* Material provided
════════
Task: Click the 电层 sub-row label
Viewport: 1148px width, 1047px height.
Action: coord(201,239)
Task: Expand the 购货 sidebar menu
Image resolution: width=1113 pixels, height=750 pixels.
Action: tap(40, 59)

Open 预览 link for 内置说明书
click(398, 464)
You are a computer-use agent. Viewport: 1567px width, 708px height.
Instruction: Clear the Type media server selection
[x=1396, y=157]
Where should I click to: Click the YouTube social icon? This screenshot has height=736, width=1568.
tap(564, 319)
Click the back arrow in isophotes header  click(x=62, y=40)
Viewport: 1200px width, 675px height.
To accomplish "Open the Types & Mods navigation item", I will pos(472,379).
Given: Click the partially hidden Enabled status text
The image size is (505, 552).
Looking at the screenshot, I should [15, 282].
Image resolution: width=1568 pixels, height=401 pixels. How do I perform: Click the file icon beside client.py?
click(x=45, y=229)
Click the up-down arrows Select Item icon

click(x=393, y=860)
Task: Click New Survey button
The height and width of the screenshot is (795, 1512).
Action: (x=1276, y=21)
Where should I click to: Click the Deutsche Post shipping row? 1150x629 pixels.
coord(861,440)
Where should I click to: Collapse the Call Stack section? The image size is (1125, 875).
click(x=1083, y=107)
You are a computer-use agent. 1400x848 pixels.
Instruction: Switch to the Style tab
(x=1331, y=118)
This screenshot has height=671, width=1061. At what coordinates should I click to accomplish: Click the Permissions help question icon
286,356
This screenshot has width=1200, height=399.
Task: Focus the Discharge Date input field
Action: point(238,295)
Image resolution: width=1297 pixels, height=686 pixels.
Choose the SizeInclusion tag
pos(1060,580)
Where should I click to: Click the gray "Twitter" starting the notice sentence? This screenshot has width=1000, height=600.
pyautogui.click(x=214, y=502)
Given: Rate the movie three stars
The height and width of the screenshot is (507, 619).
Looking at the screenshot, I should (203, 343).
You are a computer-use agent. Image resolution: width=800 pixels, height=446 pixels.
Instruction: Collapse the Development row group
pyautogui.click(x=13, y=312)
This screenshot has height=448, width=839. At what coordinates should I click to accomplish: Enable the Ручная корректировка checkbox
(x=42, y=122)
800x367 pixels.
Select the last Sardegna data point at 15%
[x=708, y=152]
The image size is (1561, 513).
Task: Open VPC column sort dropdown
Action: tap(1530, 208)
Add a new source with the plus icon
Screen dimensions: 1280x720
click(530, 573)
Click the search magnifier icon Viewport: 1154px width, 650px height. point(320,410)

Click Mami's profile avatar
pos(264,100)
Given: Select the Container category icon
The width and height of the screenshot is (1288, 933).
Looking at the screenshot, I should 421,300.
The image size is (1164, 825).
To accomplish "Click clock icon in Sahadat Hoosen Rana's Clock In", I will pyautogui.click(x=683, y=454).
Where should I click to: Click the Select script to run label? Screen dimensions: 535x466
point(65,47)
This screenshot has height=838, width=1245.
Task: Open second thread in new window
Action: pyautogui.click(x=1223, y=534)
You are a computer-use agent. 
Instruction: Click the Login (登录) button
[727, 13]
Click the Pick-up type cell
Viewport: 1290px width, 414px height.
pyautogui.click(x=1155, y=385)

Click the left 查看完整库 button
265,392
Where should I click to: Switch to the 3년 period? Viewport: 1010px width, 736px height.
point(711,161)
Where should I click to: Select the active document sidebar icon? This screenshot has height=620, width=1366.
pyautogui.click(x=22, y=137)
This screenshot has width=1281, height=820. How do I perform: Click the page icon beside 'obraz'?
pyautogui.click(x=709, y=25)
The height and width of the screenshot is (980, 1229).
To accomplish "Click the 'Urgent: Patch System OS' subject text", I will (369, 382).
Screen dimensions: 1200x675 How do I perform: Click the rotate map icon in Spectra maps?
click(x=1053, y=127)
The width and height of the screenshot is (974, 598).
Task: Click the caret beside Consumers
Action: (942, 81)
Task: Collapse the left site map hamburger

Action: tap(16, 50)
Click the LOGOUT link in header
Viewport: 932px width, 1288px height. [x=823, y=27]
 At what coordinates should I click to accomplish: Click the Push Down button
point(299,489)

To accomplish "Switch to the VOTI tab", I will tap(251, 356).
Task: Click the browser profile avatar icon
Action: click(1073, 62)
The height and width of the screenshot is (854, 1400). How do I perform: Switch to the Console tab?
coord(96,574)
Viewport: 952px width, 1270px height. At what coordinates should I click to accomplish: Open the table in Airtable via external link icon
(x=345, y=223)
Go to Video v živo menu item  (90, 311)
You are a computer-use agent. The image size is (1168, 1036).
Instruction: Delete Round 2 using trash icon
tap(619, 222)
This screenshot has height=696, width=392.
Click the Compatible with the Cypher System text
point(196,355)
════════
* Action item
Lines with "menu": copy every one of them from the listing above.

* Your solution
Task: Expand the 购货 sidebar menu
Go to Video v živo menu item  (90, 311)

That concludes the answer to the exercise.